Male reproductive surgery is performed to diagnose and treat issues of male infertility. While some types of male infertility, particularly those linked to sexual dysfunction, can be addressed by administration of hormones or behavior modification techniques, others must be addressed through surgical procedures offered at our office in La Mesa.

Types of Male Reproductive Surgery

Surgical procedures to increase the chances of conception take several forms. A common type of male reproductive surgery involves the extraction of sperm. This can take place through a few different methods.

Testicular Sperm Extraction

Testicular sperm extraction (TSE), also known as testicular biopsy, is a common in-office procedure performed to harvest tissue for in vitro fertilization (IVF) or for sperm donation. During this procedure a small amount of tissue is removed from the testicle while the patient is under local anesthesia. TSE is also performed to diagnose a low sperm count or azoospermia, a condition in which the man has no sperm in his semen. During TSE, several areas in the testis may be sampled since it is likely that there is a higher sperm count in some regions than in others.

Testicular Sperm Aspiration

Testicular sperm aspiration (TESA) is a similar procedure, differing from TSE only in that a needle biopsy of the testicle is taken. The aspirated sperm may be used for IVF or for intracytoplasmic sperm injection (ICSI), a procedure in which a single sperm is injected directly into an egg.

Percutaneous Sperm Aspiration

In percutaneous sperm aspiration (PESA), a needle is inserted into the epididymis in order to locate and aspirate a pocket of sperm. This technique is used on men who produce normal sperm, but for whom the sperm is not contained in the ejaculate because of an obstruction. The obstruction may be a result of a congenital defect, a previous vasectomy, or a blockage of the ejaculatory duct.

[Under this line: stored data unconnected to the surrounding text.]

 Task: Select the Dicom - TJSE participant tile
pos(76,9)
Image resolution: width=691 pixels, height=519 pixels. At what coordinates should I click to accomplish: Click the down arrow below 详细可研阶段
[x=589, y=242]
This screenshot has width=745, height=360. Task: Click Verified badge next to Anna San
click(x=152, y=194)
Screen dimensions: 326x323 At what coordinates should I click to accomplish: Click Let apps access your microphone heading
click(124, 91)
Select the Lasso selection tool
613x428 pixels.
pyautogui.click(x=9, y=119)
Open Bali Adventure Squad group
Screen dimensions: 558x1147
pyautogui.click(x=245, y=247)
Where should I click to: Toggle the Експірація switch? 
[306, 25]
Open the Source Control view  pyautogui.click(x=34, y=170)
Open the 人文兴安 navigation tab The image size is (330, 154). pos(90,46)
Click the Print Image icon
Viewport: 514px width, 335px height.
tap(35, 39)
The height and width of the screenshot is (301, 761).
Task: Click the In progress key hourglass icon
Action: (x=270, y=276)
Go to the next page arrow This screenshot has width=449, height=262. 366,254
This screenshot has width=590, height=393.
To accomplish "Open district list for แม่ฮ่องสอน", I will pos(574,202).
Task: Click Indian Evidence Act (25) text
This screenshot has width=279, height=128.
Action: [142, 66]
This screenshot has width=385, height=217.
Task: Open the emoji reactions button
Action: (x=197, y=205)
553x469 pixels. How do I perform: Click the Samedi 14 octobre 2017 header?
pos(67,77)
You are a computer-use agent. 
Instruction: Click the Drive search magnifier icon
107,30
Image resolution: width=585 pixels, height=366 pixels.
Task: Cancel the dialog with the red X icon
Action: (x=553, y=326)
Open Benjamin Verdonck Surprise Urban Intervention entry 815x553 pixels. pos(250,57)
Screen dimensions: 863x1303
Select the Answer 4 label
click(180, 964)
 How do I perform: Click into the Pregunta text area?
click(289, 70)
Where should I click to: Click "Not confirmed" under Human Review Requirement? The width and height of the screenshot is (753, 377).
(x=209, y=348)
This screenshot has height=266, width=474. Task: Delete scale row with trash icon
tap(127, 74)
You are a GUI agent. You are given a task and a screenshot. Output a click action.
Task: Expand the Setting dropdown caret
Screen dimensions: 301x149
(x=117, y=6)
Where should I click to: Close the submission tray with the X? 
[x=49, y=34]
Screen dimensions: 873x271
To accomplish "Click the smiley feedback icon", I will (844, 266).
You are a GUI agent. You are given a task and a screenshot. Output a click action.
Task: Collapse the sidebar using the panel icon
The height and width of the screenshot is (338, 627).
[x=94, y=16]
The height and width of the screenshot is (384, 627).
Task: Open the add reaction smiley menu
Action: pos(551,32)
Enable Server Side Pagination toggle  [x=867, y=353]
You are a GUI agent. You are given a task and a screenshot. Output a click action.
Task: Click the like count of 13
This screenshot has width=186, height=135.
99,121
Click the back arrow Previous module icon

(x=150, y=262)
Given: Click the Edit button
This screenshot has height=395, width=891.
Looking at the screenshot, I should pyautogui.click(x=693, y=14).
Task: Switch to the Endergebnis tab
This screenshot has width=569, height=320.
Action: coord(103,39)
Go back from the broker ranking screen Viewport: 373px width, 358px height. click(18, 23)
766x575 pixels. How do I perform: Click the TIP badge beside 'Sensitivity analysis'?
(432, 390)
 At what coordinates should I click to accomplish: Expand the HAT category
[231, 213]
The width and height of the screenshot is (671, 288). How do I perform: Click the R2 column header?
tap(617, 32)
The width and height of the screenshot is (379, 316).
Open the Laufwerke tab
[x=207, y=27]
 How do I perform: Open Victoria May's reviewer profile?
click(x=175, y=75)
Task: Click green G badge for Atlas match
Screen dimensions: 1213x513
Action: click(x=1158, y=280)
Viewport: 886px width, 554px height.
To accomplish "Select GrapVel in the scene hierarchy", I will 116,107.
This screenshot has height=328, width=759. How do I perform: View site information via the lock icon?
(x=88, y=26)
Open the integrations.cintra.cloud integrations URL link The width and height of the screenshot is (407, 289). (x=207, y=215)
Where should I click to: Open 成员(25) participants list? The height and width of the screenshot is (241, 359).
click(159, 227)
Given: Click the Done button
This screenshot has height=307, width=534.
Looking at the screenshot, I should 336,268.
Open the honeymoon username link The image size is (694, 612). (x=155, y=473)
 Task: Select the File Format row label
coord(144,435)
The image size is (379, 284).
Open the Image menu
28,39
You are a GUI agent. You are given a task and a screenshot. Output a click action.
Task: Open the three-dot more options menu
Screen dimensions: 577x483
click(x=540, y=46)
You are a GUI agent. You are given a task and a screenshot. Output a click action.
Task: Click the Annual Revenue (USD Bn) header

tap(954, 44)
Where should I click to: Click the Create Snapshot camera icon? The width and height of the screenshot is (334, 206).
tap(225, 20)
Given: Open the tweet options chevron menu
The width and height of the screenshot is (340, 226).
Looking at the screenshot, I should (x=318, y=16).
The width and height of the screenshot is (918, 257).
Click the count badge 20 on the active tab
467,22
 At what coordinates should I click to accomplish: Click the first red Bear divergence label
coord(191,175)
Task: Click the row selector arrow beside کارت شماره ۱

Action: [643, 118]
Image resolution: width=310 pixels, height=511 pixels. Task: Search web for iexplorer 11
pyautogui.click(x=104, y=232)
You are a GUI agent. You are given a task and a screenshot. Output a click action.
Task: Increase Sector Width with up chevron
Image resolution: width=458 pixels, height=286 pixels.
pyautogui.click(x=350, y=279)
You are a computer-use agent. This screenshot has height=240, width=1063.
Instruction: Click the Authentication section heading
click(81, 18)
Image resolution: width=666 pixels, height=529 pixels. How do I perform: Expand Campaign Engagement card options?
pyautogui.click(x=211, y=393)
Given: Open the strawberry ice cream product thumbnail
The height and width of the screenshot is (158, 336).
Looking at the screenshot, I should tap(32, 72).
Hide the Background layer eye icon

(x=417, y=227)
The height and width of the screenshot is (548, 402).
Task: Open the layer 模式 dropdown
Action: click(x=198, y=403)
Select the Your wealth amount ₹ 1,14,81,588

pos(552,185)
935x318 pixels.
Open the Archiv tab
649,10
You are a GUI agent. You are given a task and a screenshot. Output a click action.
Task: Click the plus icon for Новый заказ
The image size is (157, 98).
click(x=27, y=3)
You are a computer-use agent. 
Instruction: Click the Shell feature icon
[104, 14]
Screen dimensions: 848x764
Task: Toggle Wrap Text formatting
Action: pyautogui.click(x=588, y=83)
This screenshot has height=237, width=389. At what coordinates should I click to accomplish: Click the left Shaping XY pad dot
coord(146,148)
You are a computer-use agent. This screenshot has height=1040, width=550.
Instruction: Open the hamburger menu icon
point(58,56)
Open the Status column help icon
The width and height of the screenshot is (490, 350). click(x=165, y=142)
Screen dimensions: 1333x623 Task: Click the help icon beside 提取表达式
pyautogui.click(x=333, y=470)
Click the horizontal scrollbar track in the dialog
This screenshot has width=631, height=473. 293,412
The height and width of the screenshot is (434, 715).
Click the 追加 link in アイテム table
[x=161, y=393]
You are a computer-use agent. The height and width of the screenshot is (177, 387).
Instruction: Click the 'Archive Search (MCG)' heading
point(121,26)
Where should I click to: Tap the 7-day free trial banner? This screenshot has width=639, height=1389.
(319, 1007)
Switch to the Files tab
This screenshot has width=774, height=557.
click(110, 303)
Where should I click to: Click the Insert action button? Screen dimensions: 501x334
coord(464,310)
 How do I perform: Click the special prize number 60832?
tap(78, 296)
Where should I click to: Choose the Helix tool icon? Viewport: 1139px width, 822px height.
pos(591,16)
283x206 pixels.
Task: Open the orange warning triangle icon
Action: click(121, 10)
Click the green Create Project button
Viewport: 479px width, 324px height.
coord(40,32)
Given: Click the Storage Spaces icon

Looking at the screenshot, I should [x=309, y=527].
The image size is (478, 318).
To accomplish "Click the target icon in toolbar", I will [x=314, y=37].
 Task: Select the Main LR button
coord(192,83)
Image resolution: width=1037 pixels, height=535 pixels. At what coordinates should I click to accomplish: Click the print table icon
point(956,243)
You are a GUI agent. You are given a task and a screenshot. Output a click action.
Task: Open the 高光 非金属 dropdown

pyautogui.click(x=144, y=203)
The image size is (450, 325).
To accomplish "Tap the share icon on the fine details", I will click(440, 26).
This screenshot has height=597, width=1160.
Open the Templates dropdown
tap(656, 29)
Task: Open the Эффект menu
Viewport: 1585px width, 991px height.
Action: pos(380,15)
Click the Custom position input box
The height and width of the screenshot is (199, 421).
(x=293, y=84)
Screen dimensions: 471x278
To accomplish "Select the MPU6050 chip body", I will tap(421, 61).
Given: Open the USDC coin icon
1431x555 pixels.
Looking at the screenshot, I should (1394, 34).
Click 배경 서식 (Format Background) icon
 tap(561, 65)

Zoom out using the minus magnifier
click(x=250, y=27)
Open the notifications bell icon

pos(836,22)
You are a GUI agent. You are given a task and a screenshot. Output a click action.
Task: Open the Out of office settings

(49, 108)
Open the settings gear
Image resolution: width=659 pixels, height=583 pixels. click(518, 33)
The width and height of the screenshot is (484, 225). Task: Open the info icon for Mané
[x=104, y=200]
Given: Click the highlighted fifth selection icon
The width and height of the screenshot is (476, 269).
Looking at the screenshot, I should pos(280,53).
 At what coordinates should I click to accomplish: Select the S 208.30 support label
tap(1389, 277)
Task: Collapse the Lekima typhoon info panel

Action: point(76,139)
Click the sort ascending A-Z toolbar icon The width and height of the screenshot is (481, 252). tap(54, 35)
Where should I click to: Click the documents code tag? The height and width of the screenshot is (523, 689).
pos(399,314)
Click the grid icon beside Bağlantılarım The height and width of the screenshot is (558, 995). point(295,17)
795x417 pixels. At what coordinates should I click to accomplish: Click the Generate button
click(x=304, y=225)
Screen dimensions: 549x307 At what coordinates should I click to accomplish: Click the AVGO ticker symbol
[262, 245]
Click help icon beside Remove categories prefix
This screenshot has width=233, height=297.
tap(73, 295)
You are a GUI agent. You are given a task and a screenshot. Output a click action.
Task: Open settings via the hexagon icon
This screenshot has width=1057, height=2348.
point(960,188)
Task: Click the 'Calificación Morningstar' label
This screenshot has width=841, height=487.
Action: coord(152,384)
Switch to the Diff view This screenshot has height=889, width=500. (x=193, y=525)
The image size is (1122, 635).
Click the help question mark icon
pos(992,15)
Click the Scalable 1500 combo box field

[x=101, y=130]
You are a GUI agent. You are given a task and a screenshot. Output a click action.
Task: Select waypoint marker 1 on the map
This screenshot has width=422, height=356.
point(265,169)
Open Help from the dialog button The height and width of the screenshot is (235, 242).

Other types of male reproductive surgery are performed to correct anatomical or medical conditions that may be preventing sperm from passing into the ejaculate.

Vasovasostomy

A vasovasostomy is an operation to reverse a vasectomy. It is performed using microsurgical techniques to reconnect the vas deferens so that sperm can once again pass through during ejaculation. Although this procedure may re-establish male fertility, it is not always effective. For this reason, a vasectomy should be considered permanent. You can learn more about the vasectomy reversal procedure here.

Varicocele Repair

In some men, infertility is caused by an enlarged varicocele (varicose vein) in the scrotum. The varicocele repair is achieved by making a small incision in the abdomen, and cutting the vein that feeds the varicocele. Alternatively, a varicocele may be repaired by percutaneous embolization, in which a catheter is inserted through a large vein in the groin or neck, and moved through the varicocele. The catheter contains a tiny coil that is inserted into the varicocele, blocking blood flow.

Electroejaculation

In men who have certain medical conditions, such as multiple sclerosis or diabetes, or in men who have suffered traumatic spinal injury, there may be abnormalities in the seminal emission or it may be absent altogether. Electroejaculation has been found to be an effective method of obtaining active sperm for various assisted reproductive techniques, enabling even men who cannot ejaculate normally to conceive young. The procedure takes place through the rectum under general anesthesia.

Epididymal Repair

Epididymal repair is performed to bypass blockages or inflammation (epididymitis) in the epididymis, the tube which carries sperm from the scrotum to the vas deferens. During epididymal repair, viable portions of the epididymis are cut and reconnected using microsurgical techniques. This procedure enables sperm to pass normally during ejaculation.

Risks of Reproductive Surgery

In most cases, male reproductive surgery can be performed laparoscopically to reduce recovery time and risk of complications. The most common risk of such surgery is that it won't be effective in treating infertility.